Objective Rail fasteners play a vital role in railway infrastructure by securing rails to sleepers and preventing misalignment. Prolonged usage of these fasteners can lead to different types of defects, including visual defects such as missing, fractured, and misplaced fasteners, as well as structural defects like overly loose or tight fasteners. These defects can range from minor issues affecting passenger comfort to serious risks of derailment, posing significant safety concerns for railway operations. The use of two-dimensional visual imaging techniques allows for quick identification of visual fastener defects, while three-dimensional vision sensors capture color and depth images simultaneously. Implementing multi-modal image fusion methods helps mitigate environmental and illumination effects to improve the accuracy of visual defect detection. Three-dimensional structured light imaging aids in accurately capturing the 3D point cloud of the railway track, enabling the detection of structural defects using the fastener's spatial structure. However, further improvements are needed to enhance the accuracy and reliability of structural defect detection. As a result, a new detection approach for structural defects in railway clip fasteners based on 3D line laser sensors is proposed.

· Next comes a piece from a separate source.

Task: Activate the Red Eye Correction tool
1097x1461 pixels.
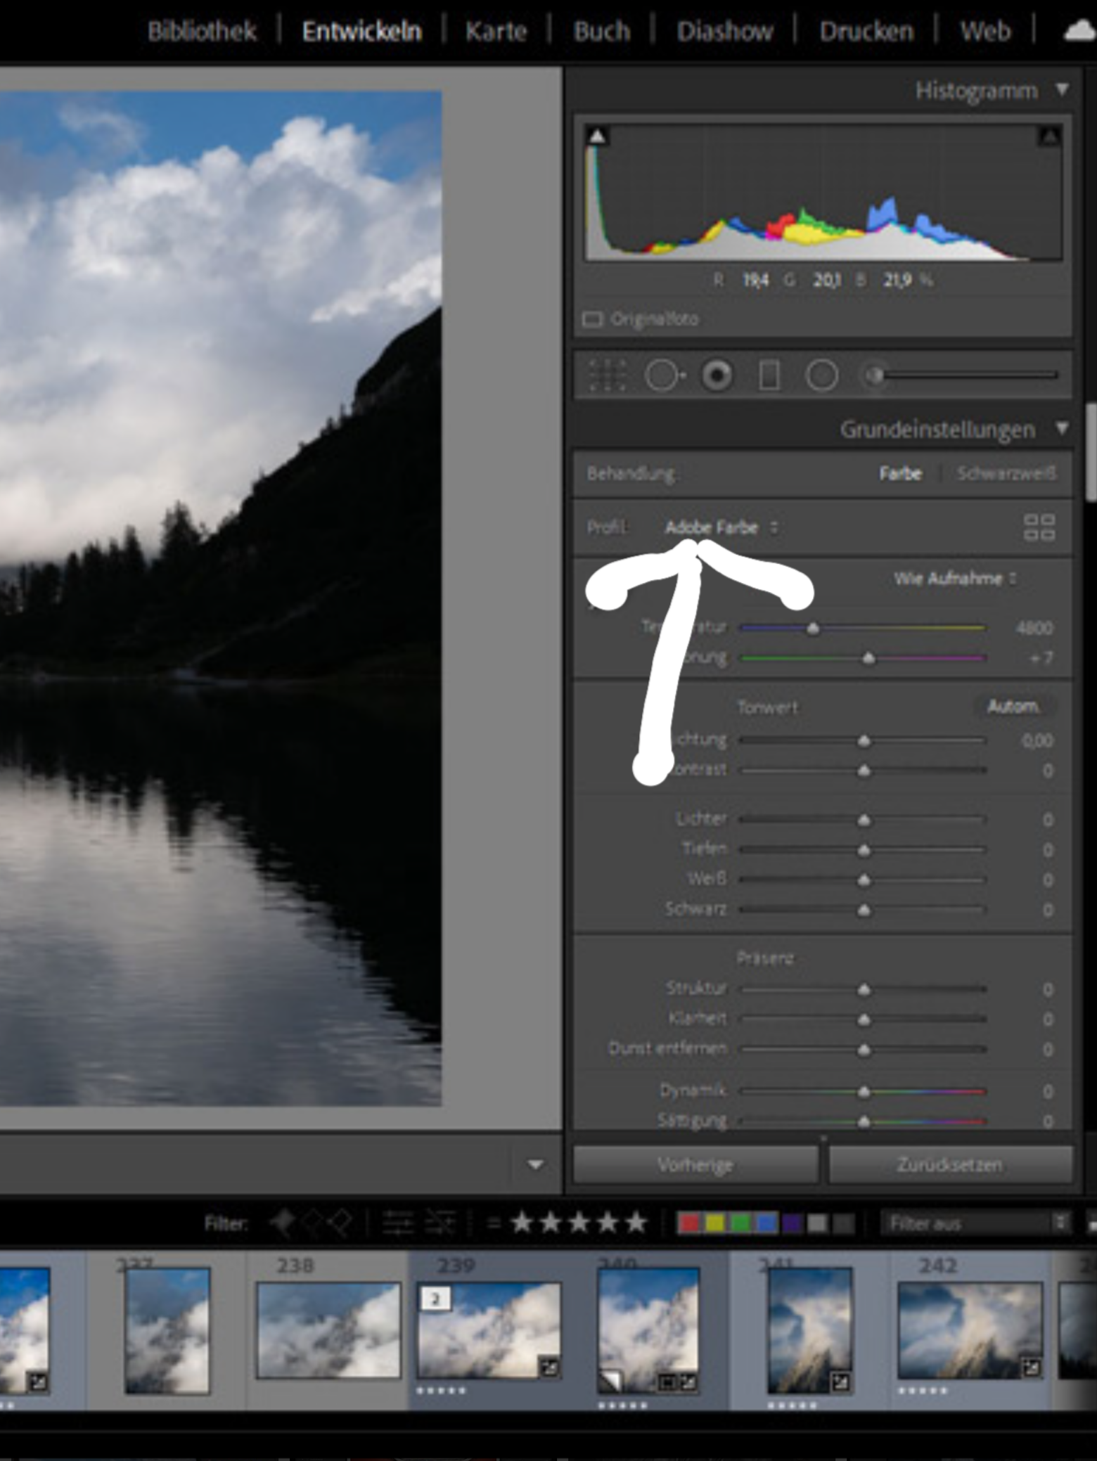Action: (x=717, y=375)
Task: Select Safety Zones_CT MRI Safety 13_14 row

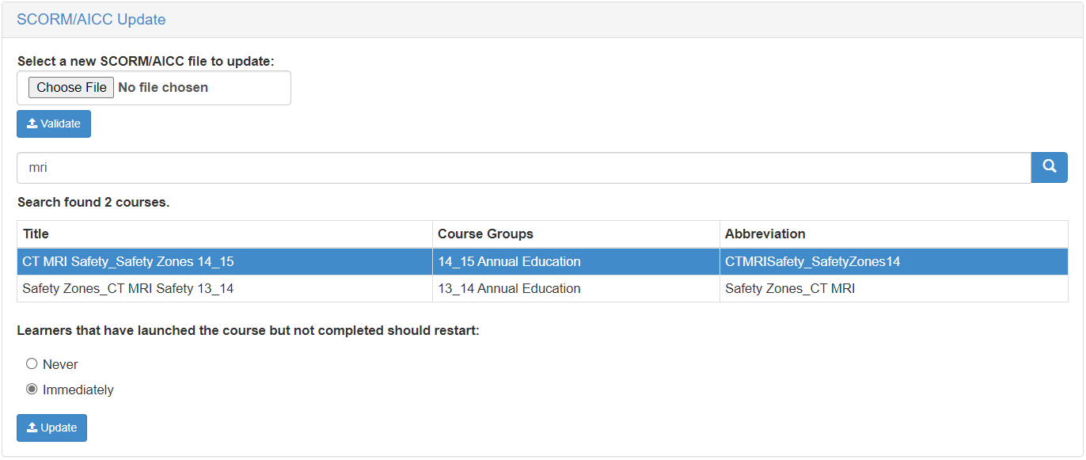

Methods Initially, a 3D line laser sensor is employed to capture the point cloud of the railway track. Subsequently, the point cloud corresponding to the fastener area is swiftly identified based on the fastener's height, and the metal clip point cloud is separated from this region using the PointNet++ network. The clip point cloud is then projected onto a 2D image, from which the clip skeleton is derived. This 2D skeleton is then transformed back into the 3D point cloud to establish the initial clip skeleton, with each point being approximated by a circular cross-section to determine the clip skeleton's center representing the clip's outline and spatial arrangement. Following this, feature points of the clip's 3D skeleton are extracted, aiding in the construction of the fastener's pressing plane and calculation of the clip gap to identify structural defects.
Results and Discussions This paper conducts experiments from five aspects to verify the effectiveness of the method: 1) the measurement error of the imaging system ranges between 0.019 mm to 0.054 mm by measuring the standard parts (Fig.12), indicating that the constructed imaging system is capable of accurately capturing the point cloud of track fasteners. 2) The trained PointNet++ network achieves nearly perfect accuracy in segmenting the components of fasteners, thereby providing precise data source for extracting clip skeleton and other point cloud computations (Fig.13). 3) By measuring the clip gap of three types of fasteners, WJ-8, WJ-7, and WJ-2, with different degrees of tightness, the measurement error does not exceed 0.1 mm (Fig.15). Furthermore, showcasing the method's resilience to railway conditions, rust, and contamination on the fasteners (Fig.18-19, Tab.2). 4) For bulk defect detection, with a permissible measurement error of ±0.1 mm, the defect detection accuracy is consistently above 95% (Fig.20-22, Tab.3). 5) Compared with other methods, the proposed method is more precise but is more time-consuming (Tab.5).
Conclusions A visual imaging system has been developed for rail fasteners using 3D line laser sensors. The system accurately captures point cloud data of rail fasteners. The measured clip gap of the fastener using the proposed method shows a measurement error within 0.1 mm when compared with ground-truth data. The proposed approach demonstrates strong resilience against environmental factors such as lighting, rust, and contamination on the fasteners. With a permissible measurement error of ±0.1 mm, the proposed method achieves over 95% accuracy in detecting fastener tightness defects. It is applicable for detecting structural defects in WJ-2, WJ-7, and WJ-8 types of fasteners. The computation time for analyzing a single fastener clip gap is close to 3 s, making the system suitable for offline clip gap analysis and nearly 36 times faster than manual measurement. Future work will involve utilizing point cloud of fastener components segmented with PointNet++ for precise measurements of fastener component, establishing a comprehensive database for "one-pillar-one-file" fastener classification.